The OIG's Fall 2025 Semiannual Report named remote patient monitoring a high-risk billing area heading into 2026. That's not a vague warning — it's a signal that RPM claims are being pulled for review at a higher rate than before. Understanding what auditors are specifically looking for is the first step to making sure your program isn't the one getting flagged.
The five most common RPM audit triggers in 2026:
1. Missing component documentation. Each RPM code has specific requirements — day counts for device supply codes, time logs for management codes, interactive communication records for 99457 and 99470. Auditors aren't satisfied by a general note saying "patient was monitored this month." They want to see the specific data that justifies the code billed.
2. Vague ICD-10 codes. Billing RPM with a non-specific diagnosis code (e.g., "essential hypertension" without clinical context) raises flags. Auditors want to see that the condition being monitored is documented as requiring ongoing remote oversight — not just listed as a background diagnosis.

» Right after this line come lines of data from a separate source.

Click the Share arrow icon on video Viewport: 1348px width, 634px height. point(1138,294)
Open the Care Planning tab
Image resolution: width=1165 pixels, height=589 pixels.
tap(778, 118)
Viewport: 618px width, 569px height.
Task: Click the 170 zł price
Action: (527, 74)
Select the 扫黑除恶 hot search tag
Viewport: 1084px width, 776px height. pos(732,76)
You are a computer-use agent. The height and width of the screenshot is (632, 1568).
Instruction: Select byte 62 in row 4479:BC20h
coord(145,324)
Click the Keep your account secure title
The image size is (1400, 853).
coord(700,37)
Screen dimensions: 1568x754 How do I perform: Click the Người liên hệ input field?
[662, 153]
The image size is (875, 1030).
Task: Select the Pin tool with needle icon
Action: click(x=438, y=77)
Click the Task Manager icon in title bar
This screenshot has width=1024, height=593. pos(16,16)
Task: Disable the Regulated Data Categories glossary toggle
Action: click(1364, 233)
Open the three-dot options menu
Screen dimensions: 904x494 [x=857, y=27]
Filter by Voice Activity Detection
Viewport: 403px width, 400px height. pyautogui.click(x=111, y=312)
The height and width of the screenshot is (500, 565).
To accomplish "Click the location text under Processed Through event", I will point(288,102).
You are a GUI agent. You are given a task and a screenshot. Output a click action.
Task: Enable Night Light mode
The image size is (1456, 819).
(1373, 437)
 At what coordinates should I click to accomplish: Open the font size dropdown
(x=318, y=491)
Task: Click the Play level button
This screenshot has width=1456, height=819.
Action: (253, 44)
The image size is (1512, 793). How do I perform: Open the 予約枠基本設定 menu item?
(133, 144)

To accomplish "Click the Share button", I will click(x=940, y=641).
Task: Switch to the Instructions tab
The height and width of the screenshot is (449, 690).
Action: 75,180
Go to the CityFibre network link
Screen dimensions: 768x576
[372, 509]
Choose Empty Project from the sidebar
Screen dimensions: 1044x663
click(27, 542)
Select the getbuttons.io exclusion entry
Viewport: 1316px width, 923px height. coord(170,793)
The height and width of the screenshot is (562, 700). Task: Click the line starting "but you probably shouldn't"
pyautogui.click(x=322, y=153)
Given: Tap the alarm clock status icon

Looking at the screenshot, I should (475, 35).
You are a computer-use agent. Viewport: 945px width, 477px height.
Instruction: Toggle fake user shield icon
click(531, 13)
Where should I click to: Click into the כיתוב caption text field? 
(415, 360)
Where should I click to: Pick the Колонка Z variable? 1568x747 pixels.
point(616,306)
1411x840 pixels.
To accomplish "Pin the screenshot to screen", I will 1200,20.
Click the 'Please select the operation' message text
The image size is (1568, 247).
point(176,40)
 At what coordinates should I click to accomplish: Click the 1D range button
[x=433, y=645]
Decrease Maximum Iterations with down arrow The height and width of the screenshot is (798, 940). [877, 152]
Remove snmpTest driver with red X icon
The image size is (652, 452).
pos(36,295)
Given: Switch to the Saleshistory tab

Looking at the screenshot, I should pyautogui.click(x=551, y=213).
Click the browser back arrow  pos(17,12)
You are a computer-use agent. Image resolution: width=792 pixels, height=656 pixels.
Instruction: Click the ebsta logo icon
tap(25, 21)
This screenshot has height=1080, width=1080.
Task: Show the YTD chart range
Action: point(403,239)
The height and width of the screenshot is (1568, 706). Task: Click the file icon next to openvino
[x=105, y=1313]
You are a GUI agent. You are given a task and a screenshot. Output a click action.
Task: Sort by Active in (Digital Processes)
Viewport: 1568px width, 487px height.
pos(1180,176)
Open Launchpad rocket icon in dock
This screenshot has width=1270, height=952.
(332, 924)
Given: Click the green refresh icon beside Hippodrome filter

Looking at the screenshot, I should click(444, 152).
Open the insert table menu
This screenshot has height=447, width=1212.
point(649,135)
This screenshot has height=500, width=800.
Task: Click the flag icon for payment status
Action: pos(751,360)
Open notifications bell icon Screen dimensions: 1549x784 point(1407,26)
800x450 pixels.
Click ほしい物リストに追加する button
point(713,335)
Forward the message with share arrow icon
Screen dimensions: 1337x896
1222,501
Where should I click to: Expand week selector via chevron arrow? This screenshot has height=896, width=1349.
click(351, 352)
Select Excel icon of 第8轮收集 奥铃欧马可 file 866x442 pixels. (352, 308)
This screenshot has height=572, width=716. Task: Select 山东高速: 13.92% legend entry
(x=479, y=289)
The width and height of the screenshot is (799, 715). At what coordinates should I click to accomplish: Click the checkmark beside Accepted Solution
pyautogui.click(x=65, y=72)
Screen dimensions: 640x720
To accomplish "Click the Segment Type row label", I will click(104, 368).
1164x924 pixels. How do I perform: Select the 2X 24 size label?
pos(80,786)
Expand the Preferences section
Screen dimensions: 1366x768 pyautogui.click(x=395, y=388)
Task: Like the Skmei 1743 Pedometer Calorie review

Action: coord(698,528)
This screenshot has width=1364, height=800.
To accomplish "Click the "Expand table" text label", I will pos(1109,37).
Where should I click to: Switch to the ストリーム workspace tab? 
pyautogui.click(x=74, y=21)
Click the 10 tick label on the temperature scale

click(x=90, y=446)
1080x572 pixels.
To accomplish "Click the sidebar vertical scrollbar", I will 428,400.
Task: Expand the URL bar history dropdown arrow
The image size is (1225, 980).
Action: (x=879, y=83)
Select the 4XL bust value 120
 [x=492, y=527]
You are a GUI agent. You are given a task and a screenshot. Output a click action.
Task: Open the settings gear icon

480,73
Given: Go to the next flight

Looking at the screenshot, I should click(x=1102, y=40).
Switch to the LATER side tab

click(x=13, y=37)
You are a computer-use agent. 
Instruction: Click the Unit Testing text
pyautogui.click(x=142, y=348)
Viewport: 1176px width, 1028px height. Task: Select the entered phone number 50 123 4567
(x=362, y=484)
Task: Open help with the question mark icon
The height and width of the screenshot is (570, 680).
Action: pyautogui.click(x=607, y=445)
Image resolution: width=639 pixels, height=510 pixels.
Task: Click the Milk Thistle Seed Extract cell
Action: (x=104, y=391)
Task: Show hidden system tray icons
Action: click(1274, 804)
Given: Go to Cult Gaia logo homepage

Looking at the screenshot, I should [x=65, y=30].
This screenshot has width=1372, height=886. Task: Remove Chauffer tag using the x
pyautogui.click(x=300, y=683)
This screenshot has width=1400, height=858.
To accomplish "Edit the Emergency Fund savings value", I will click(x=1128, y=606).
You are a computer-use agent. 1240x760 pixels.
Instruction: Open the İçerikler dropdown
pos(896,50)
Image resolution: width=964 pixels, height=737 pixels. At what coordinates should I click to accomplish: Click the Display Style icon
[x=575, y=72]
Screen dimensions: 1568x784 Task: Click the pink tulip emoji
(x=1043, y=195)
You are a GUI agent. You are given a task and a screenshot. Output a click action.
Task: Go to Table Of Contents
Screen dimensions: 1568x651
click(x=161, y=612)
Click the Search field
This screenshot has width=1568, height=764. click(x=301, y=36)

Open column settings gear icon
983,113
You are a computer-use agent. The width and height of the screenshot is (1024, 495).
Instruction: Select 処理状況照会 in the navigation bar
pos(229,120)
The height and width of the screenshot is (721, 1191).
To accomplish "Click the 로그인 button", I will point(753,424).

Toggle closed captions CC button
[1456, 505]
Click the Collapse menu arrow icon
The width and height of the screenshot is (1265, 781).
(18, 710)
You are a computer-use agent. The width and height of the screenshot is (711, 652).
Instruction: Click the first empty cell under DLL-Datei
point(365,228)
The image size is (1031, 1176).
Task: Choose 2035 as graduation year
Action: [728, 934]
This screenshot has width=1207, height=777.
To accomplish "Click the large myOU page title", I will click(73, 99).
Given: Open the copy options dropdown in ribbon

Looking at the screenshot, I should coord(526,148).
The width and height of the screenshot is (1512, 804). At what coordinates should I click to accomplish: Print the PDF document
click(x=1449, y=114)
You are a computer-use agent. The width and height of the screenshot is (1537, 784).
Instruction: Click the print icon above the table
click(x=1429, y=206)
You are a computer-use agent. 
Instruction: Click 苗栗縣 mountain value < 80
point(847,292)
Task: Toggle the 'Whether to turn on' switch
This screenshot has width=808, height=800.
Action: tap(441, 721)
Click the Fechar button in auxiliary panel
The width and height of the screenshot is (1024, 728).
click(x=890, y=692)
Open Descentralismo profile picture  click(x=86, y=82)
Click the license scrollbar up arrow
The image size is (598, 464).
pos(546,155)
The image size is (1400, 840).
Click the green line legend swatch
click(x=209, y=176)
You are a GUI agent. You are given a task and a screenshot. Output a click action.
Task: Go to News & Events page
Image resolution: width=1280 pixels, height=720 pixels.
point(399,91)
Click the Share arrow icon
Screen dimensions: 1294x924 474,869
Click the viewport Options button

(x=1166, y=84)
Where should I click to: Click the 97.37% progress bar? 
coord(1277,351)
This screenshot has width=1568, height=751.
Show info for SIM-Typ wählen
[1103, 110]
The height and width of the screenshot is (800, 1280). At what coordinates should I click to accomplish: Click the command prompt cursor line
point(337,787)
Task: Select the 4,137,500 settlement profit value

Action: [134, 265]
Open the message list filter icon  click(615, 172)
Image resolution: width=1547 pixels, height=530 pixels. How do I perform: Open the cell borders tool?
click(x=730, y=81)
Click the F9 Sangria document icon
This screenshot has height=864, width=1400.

3. New code documentation gaps. CPT 99445 and 99470 are new in 2026. Many practices are billing them correctly but without the documentation specificity those codes require — exact day counts for 99445, exact minute ranges (10–19) for 99470. Vague time entries don't support new codes the way they might have supported older ones under audit tolerance.
4. Time double-counting between RPM and CCM. If your records show a clinician spent 25 minutes reviewing RPM data and coordinating care — and that same 25 minutes appears in both the RPM management note and the CCM time log — that's a bundling violation. Both services are auditable independently, and the overlap will surface.
5. Enrollment without documented clinical rationale. A physician order and patient consent are required. But auditors are also looking for documented clinical justification: why does this patient need remote monitoring? What condition are you tracking, and why does it require daily data? Programs that enroll broadly without per-patient rationale are the ones generating findings.
The programs that sail through audits aren't doing anything extraordinary — they're just treating documentation as a clinical responsibility, not a billing afterthought.